Mein erstes Buch, dass mir am Herzen liegt ist Unterm Rad vom Literaturnobelpreisträger 1946 Herrmann Hesse. Das liegt vor allem daran, dass ich es erst vor kurzem gelesen habe und ich schon früher von Hesses Sidharta begeistert war. Nun seit Jahren also wieder mal ein Buch von Hesse gelesen, das ist schon eine kleine Offenbarung.
Unterm Rad ist zunächst eine gemütliche kleine Erzählung aus dem bäuerlich-handwerklich geprägten Schwarzwald um die Jahrhundertwende. Es erzählt die Geschichte von Hans Giebenrath, dem besten Schüler eines beschaulichen Dorfes, der ob seiner Fähigkeiten im Lateinischen und Griechischem vor allem von den Lehrern und Gelehrten geachtet wird, jedoch vor geraumer Zeit den Kontakt zu Gleichaltrigen verloren hat. So viel Potential in ihm steckt, so wenig Zeit lässt ihm sein Umfeld für seine Kindheit. Er wird auf ein Landesinternat geschickt, die einzige Möglichkeit für ein Kind ohne reiches Elternhaus zu einer Gelehrtenfamilie, und während ich als Leser schon befürchtete einen Paukerroman in den Händen zu halten, dreht und windet Hesse den Erzähler zum Ankläger.

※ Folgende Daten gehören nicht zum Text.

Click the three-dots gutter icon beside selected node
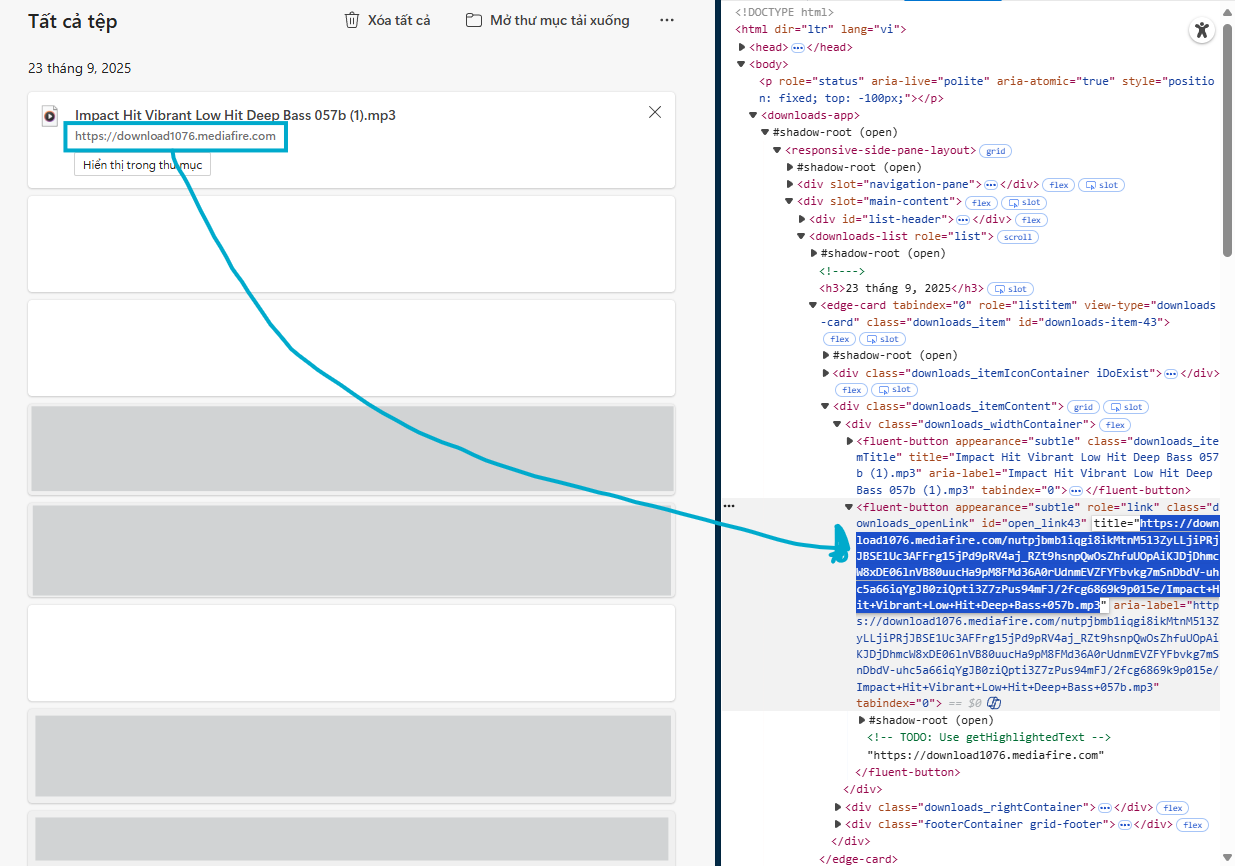point(729,506)
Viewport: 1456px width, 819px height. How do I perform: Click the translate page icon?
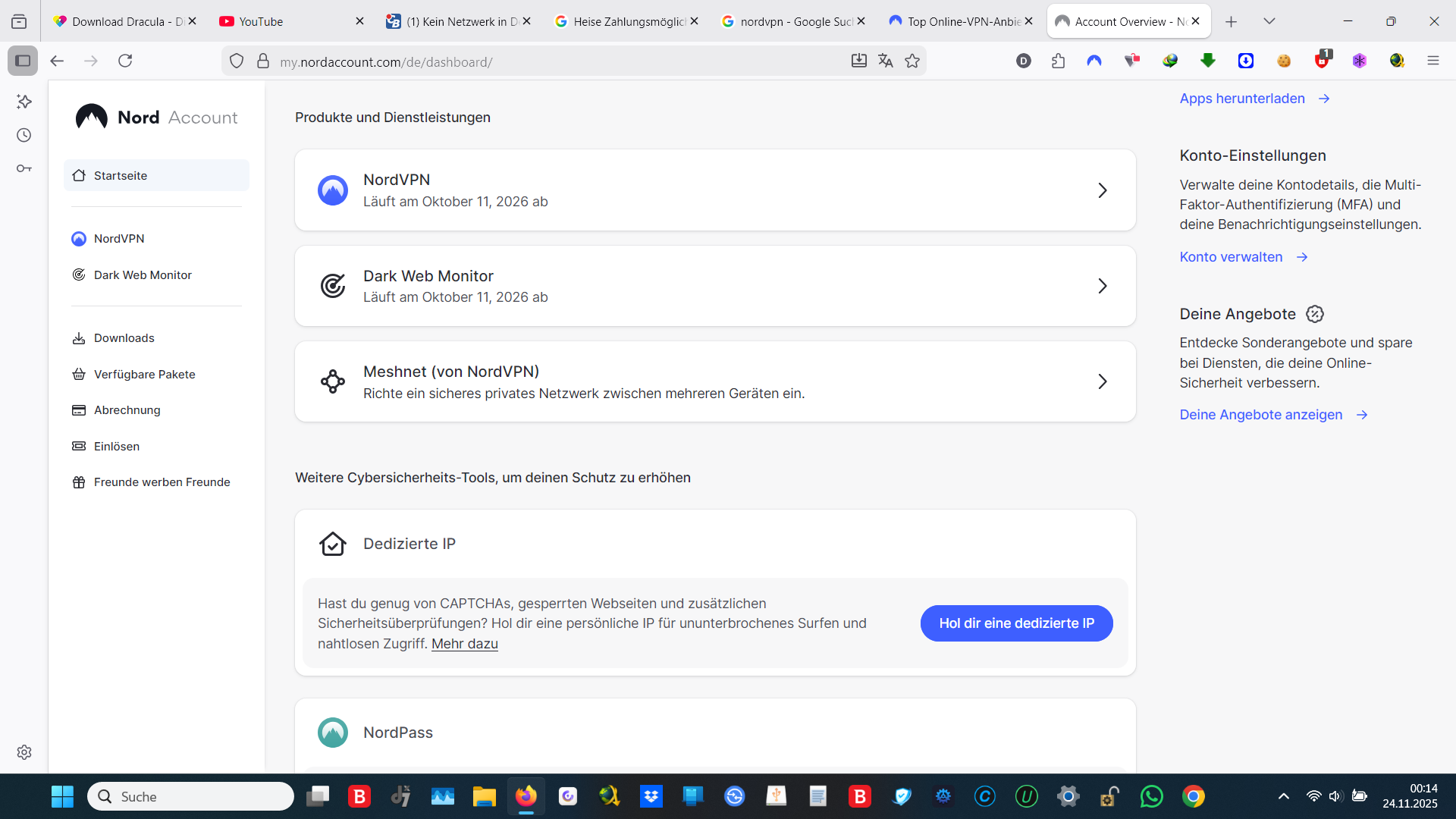pyautogui.click(x=885, y=61)
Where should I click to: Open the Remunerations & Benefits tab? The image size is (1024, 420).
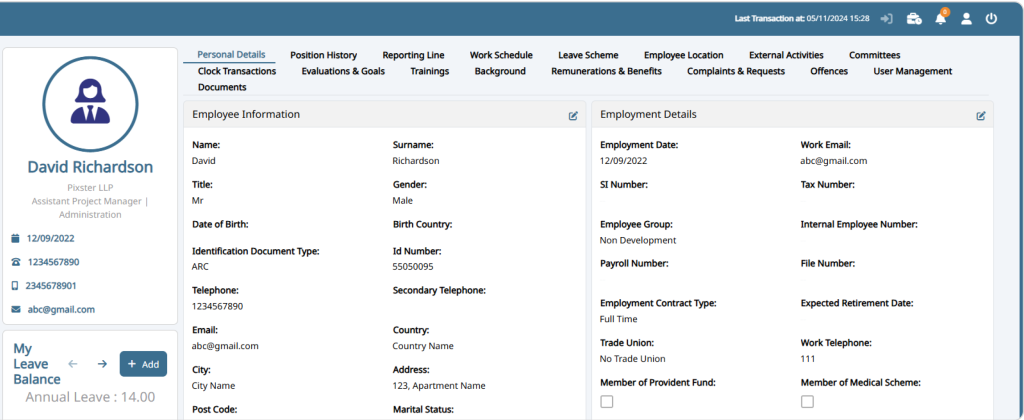click(606, 71)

Zunächst die Anklage, weil Hans seine sechswöchigen Ferien nicht am Fluss beim Angeln verbringen kann, sondern genötigt wird Privatstunden beim Lehrer und Stadtpfarrer zu nehmen, die natürlich nur das Beste für ihn wollen. Dann wieder die homoerotische Beschreibung des Jungeninternats, letztendlich wieder das Handwerkerdorf. Ein Plot, der sich nie zu lange an einer Stelle aufhält sich agil windet und doch den roten Faden des Niedergangs eines überdurchschnittlich begabten Jungens nie aus den Augen verliert. Im Internet lernt Hans den jugendlichen Schöngeist und Außenseiter Hermann Heilner kennen und die doch schwüle Beschreibung ihres Verhältnisses ist natürlich nicht der einzige Hinweis auf ein gewisses Autobiographisches Element in diesem Charakter. Letztendlich wird Heilner aber von der Schule geworfen und Hans hat dort niemanden mehr. Was ihn am Ende genau unters Rad bringt – die Lehrer, Hermann Heilner, oder eine kurze Affäre mit dem Nachbarsbesuch Emma – es bleibt das Geheimnis dieser wundervollen Geschichte.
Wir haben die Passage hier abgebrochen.